Addressing issues of claim construction after a remand from the Supreme Court, the U.S. Court of Appeals for the Federal Circuit again reversed the district court’s judgment of infringement, finding that it was based on an incorrect claim construction. CardSoft, LLC v. Verifone, Inc., Case No. 14-1135 (Fed. Cir., Dec. 2, 2015) (Hughes, J.)
The patents-in-suit describe software for controlling a payment terminal. According to the patents, prior art payment terminals used a variety of “different hardware/software architectures.” But this variety meant that each application program for a payment terminal needed to be written specifically for that terminal, making programming alterations not “portable” between different types of devices. To solve this problem, the specification describes a “virtual machine,” acting as an “interpreter” between an application program and a payment terminal’s underlying hardware and operating system. The district court construed “virtual machine” as “a computer programmed to emulate a hypothetical computer for applications relating to transport of data.” The issue on appeal was the appropriate construction of this term.

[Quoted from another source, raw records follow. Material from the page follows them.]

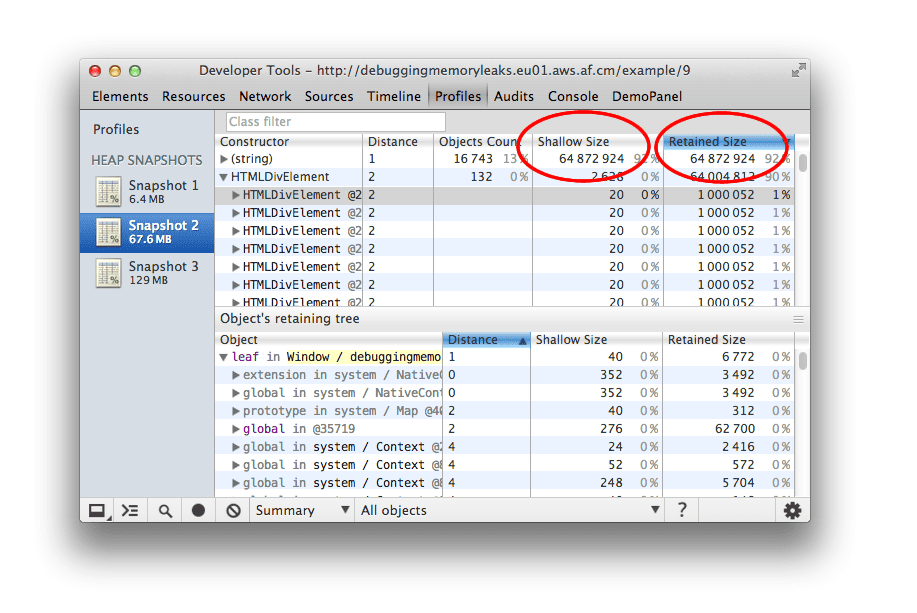Open help with the question mark icon

click(x=682, y=510)
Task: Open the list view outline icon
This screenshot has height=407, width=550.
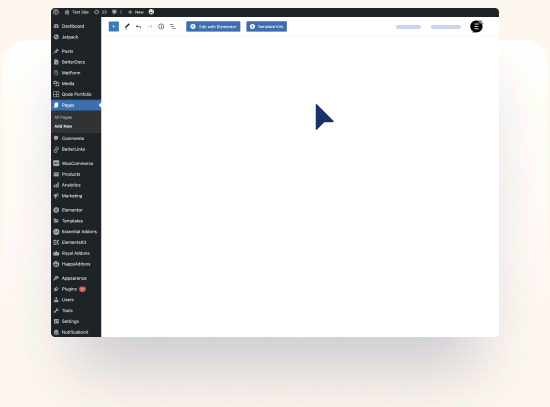Action: point(173,27)
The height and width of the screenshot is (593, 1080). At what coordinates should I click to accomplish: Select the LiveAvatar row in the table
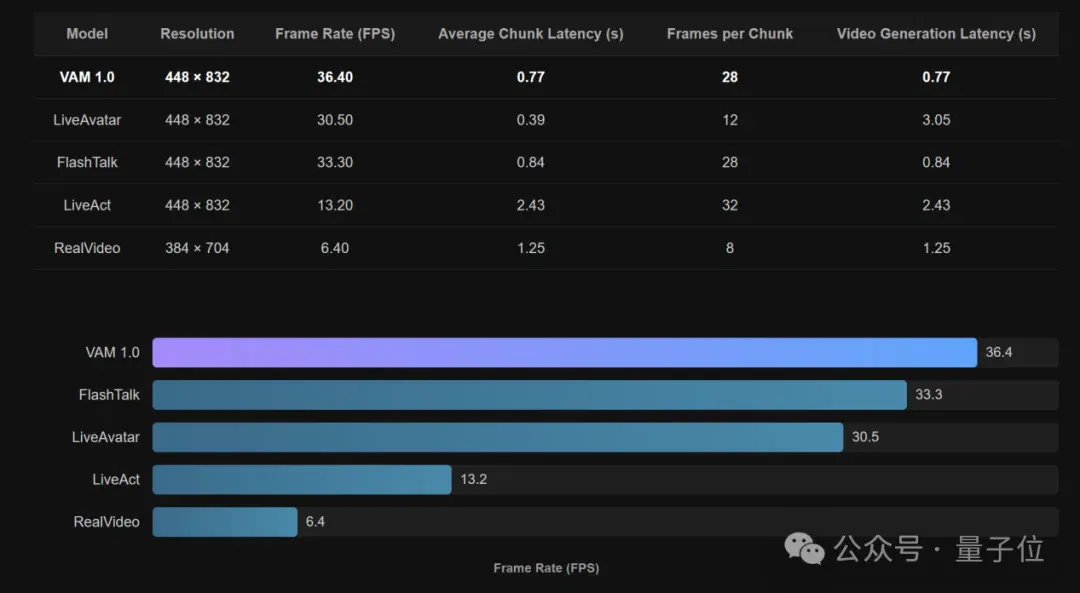coord(546,120)
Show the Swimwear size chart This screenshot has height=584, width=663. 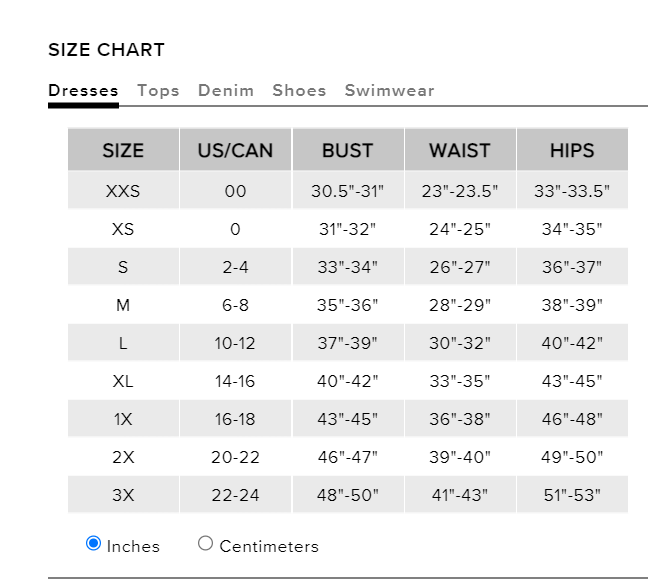pyautogui.click(x=389, y=90)
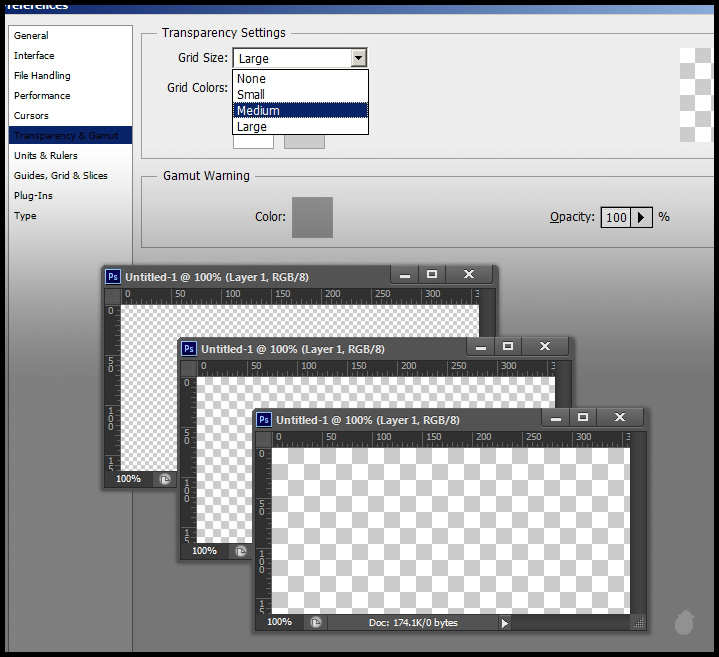Click the status bar icon in the back-most window
The image size is (719, 657).
pos(164,479)
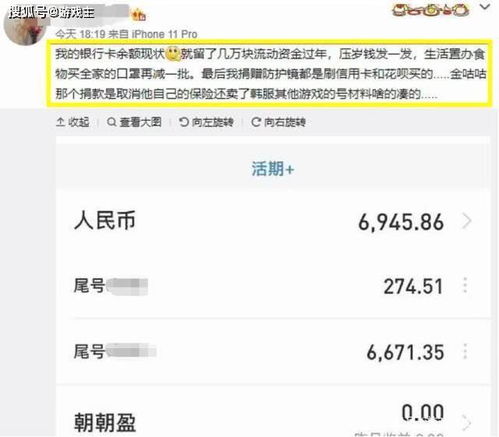Open the 朝朝盈 account row
The image size is (499, 437).
point(273,413)
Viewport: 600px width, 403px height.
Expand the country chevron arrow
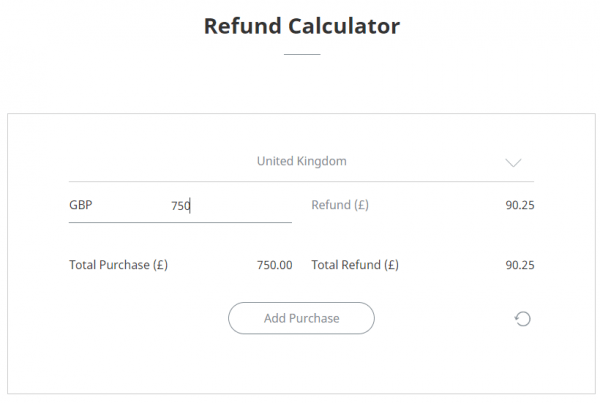coord(514,162)
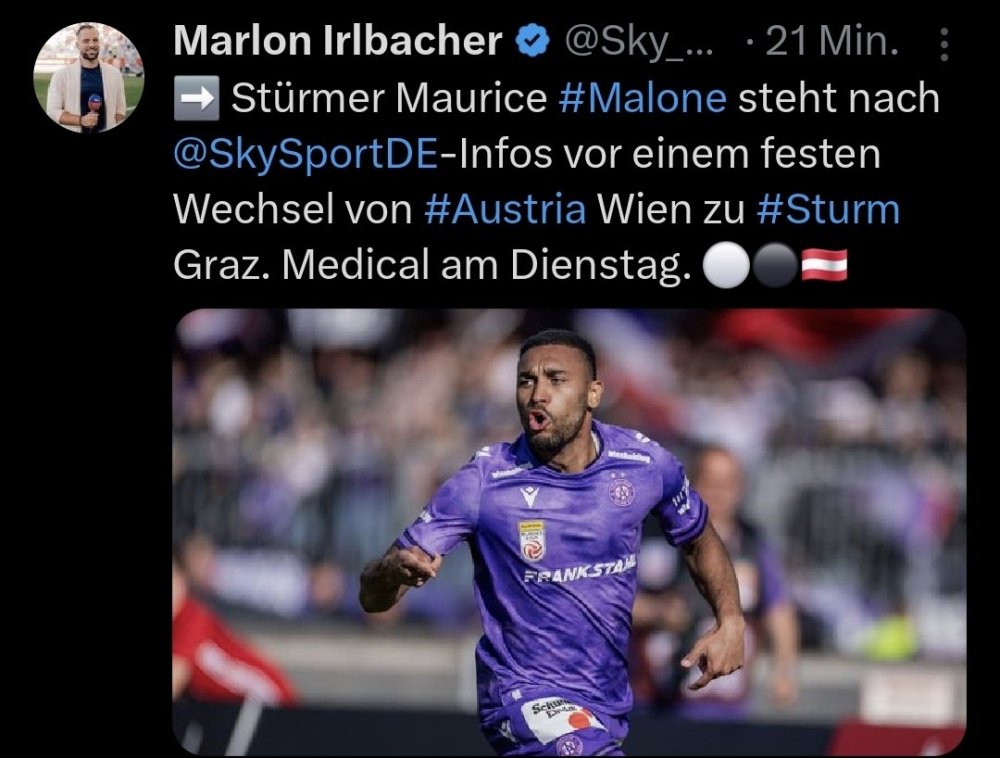This screenshot has height=758, width=1000.
Task: Follow the #Austria hashtag link
Action: 504,209
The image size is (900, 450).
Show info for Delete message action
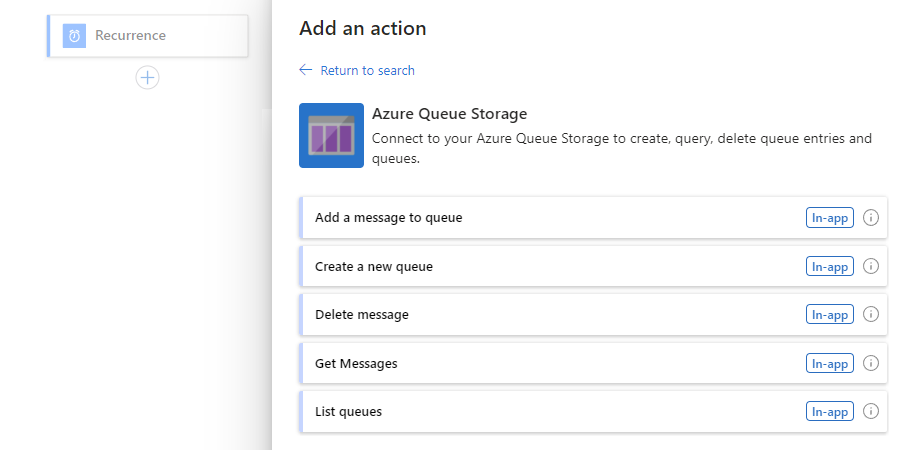point(870,314)
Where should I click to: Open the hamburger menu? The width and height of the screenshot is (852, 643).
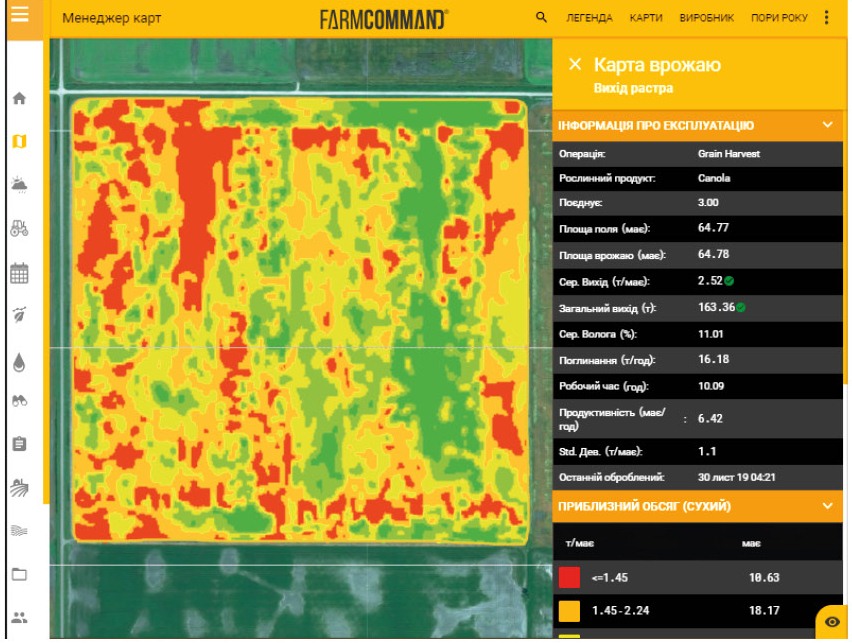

This is the second time the Federal Circuit has been asked to review the district court’s construction of the term “virtual machine.” In the first appeal, in 2014, the Federal Circuit vacated a $15.4 million jury verdict in favor of the plaintiff Cardsoft because it was based on a “correct, but incomplete” claim construction of the term “virtual machine,” which the Federal Circuit held “does not reflect the ordinary and customary meaning” of the term, and because Cardsoft waived any argument of infringement under the correct construction. Cardsoft petition to the Supreme Court for cert, and post-Teva the Supreme Court vacated and remanded the decision for reconsideration in view of the Teva standard for district court review of claim construction.
On remand, the Federal Circuit applied a de novo review, noting that the district court’s construction was based only on intrinsic evidence. Had the district court resolved factual disputes regarding any extrinsic evidence, the district court’s factual findings would have been reviewed for clear error in accordance with Teva. In this case, applying de novo review, the Federal Circuit reversed the district court’s judgment of infringement, again finding that the district court’s construction of the term “virtual machine” was correct but incomplete, as it “improperly conflates the claimed virtual machine with applications written to run on the virtual machine.” By so doing, the Federal Circuit agreed with VeriFone that the district court erred by not requiring the claimed “virtual machine” to include a limitation that the applications it runs are not dependent on any specific underlying operating system or hardware, a construction that reflects the ordinary and customary meaning of “virtual machine.”
Finally, although CardSoft recognized VeriFone’s argument that it does not infringe under VeriFone’s construction, CardSoft had failed to appropriately address the issue on appeal. The Federal Circuit found that CardSoft has waived any argument of non-infringement under VeriFone’s construction and granted VeriFone’s judgment of non-infringement as a matter of law.